:: Given data ::

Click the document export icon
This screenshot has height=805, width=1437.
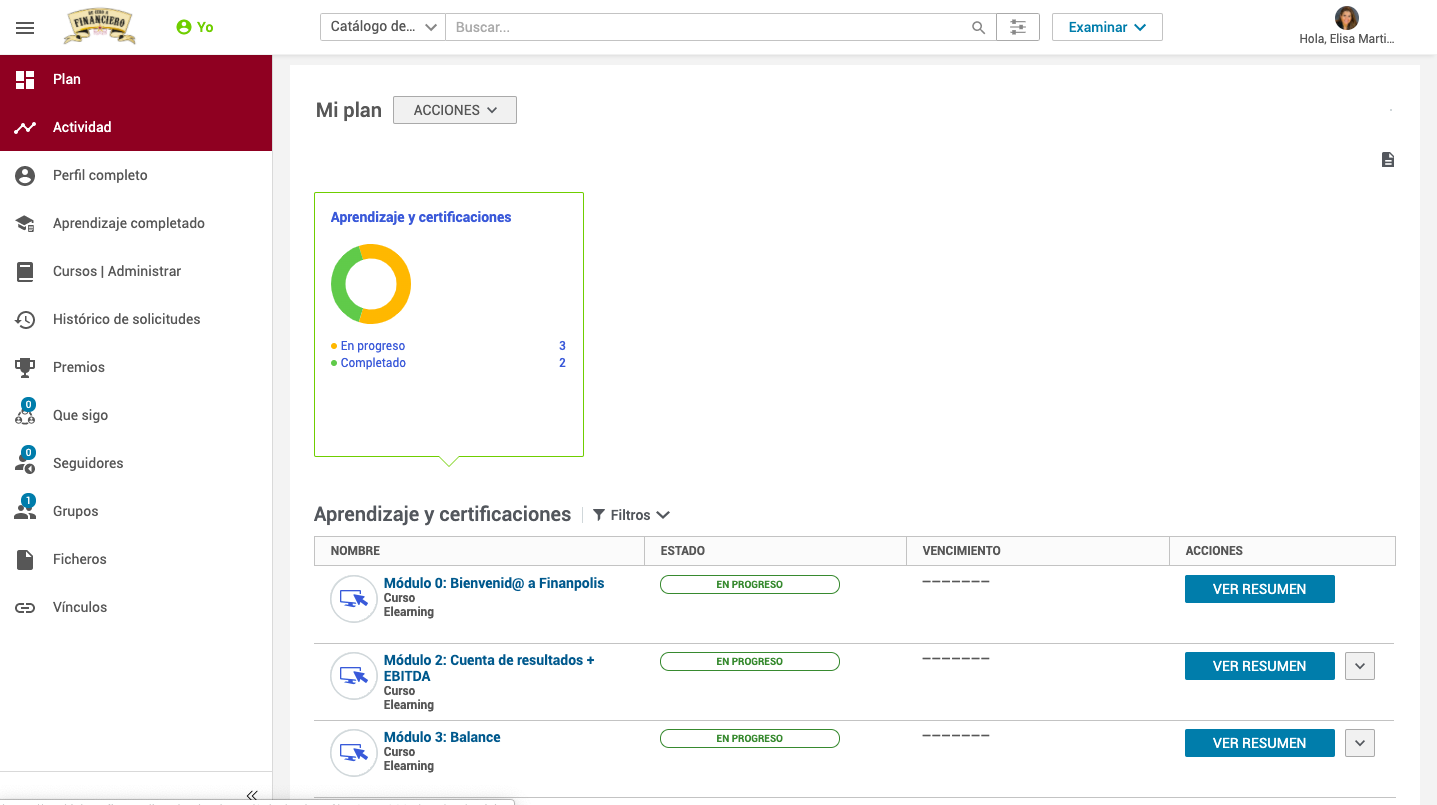(x=1387, y=160)
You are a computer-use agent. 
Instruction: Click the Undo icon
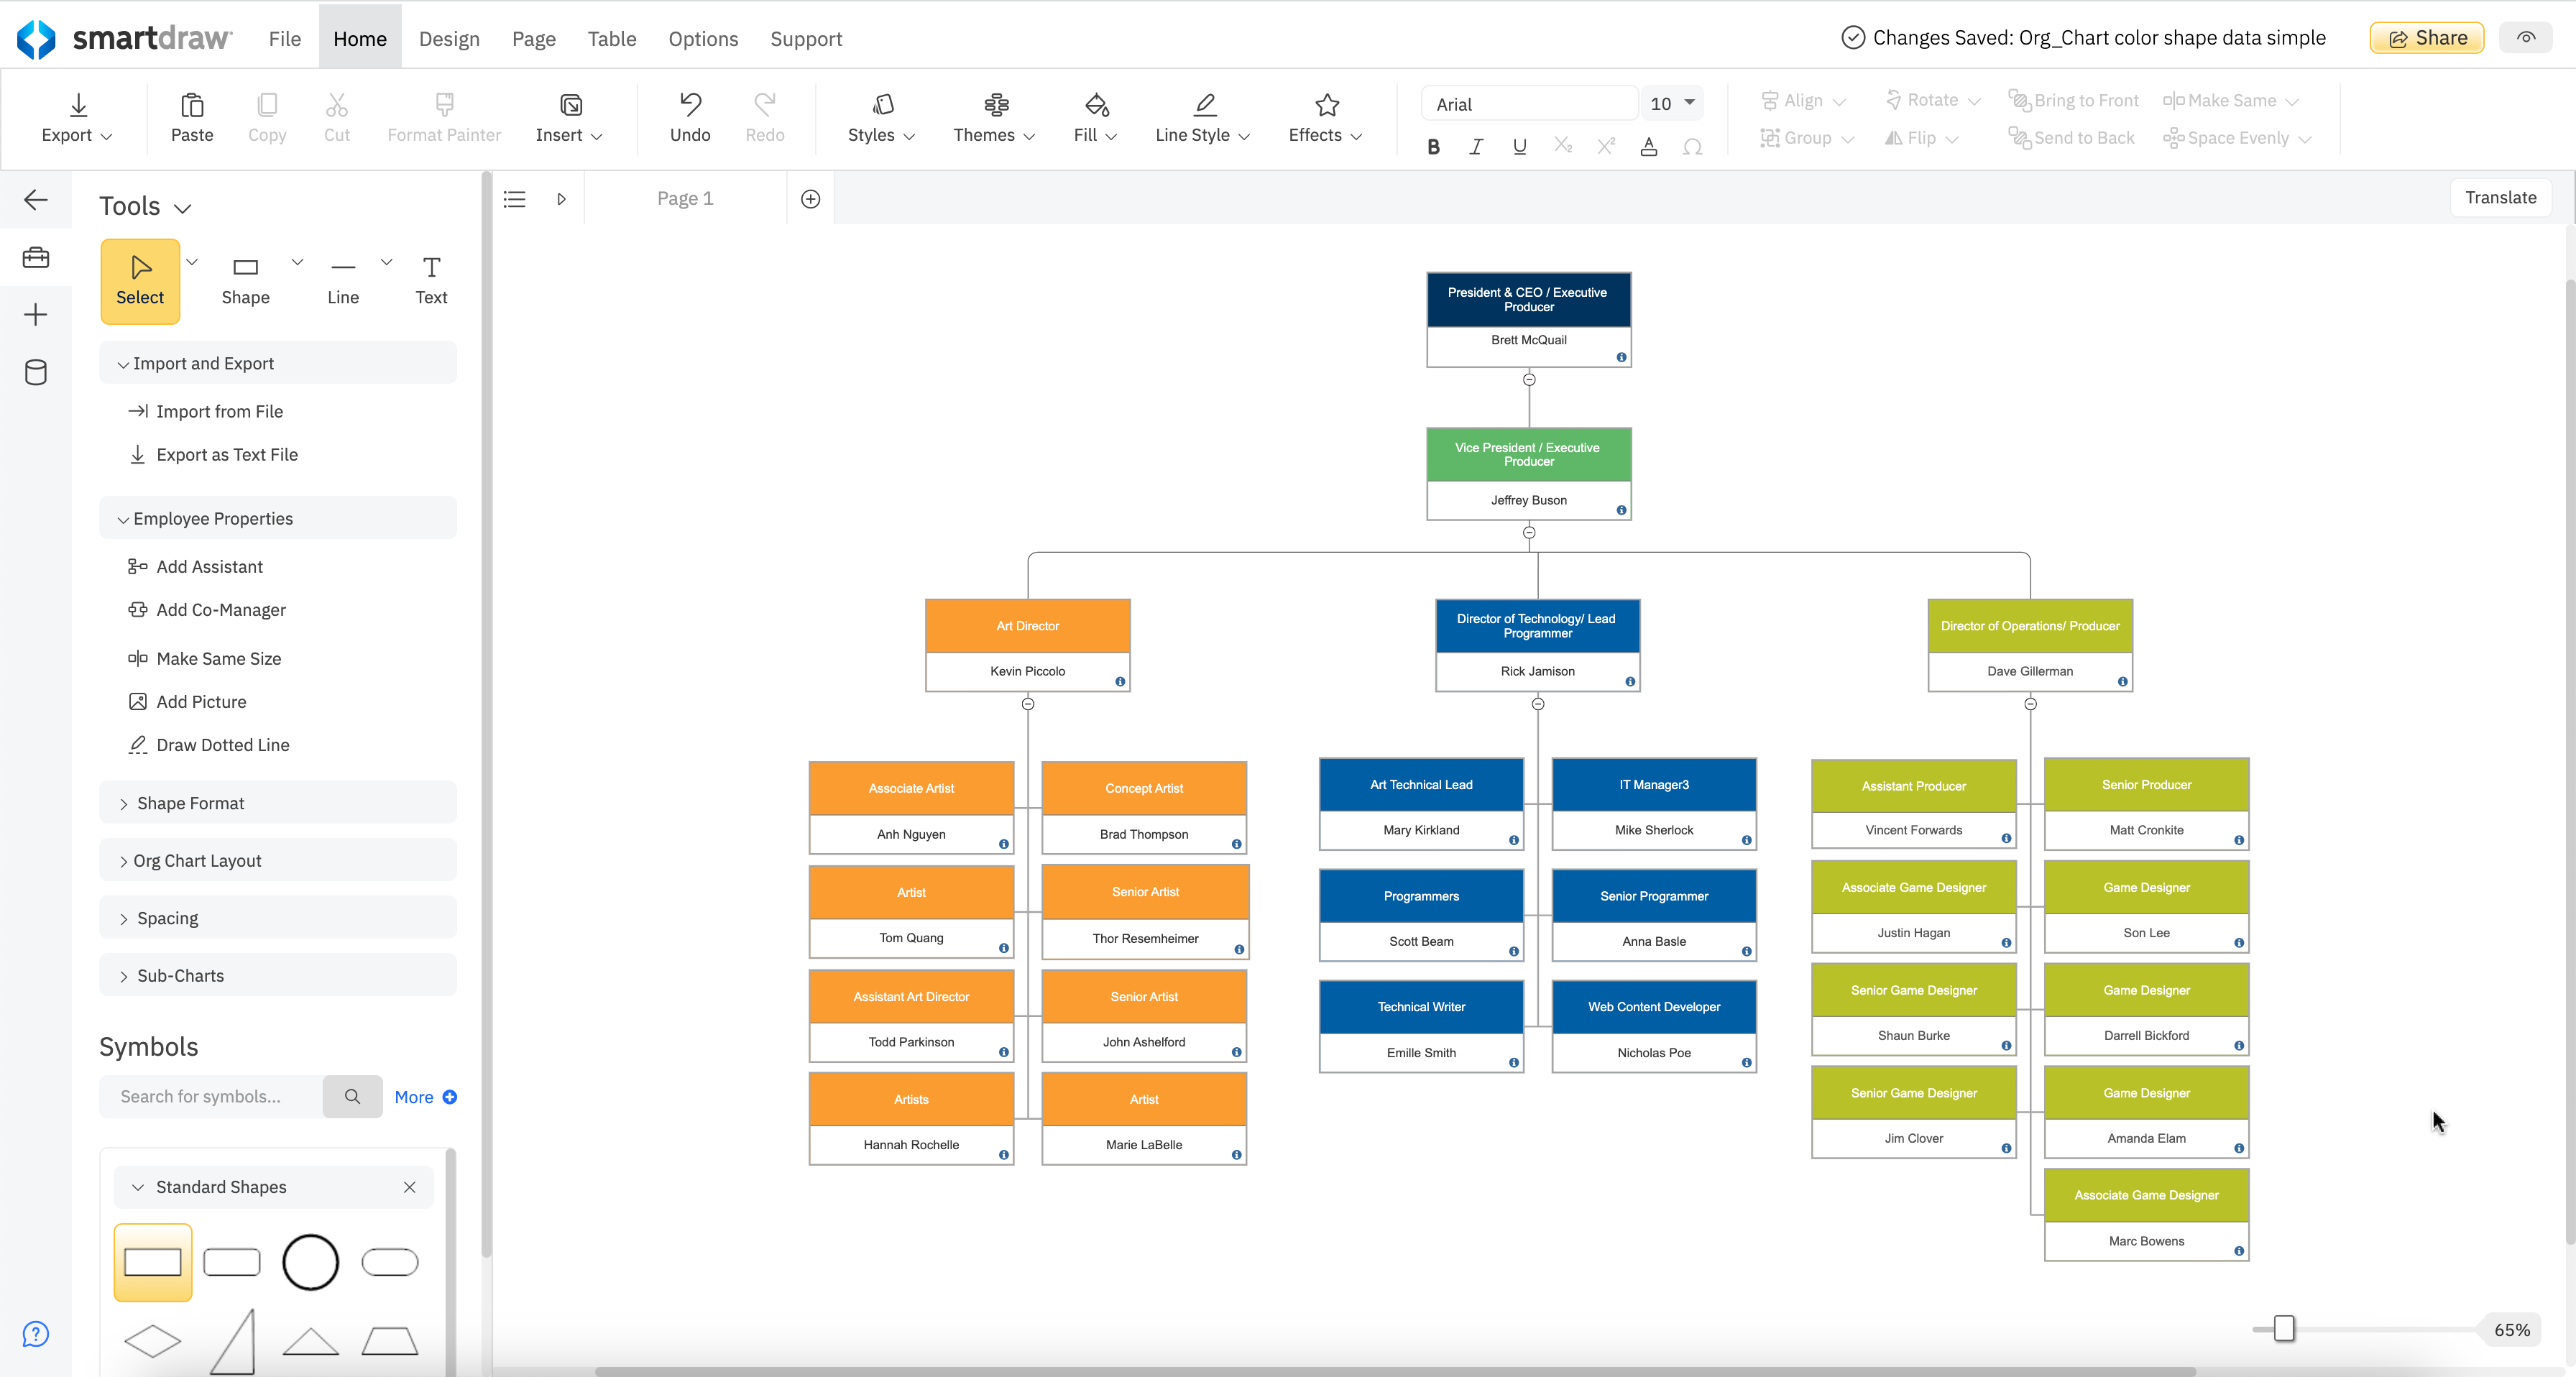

:: What you are asked to do ::
Rewrite the rows above, changing "icon" to "button" everywhere and keeping everything else the same. Leave out the pictures.

:: Task result ::
Click the document export button
This screenshot has height=805, width=1437.
(x=1387, y=160)
You are a computer-use agent. 
Instruction: Click the Undo button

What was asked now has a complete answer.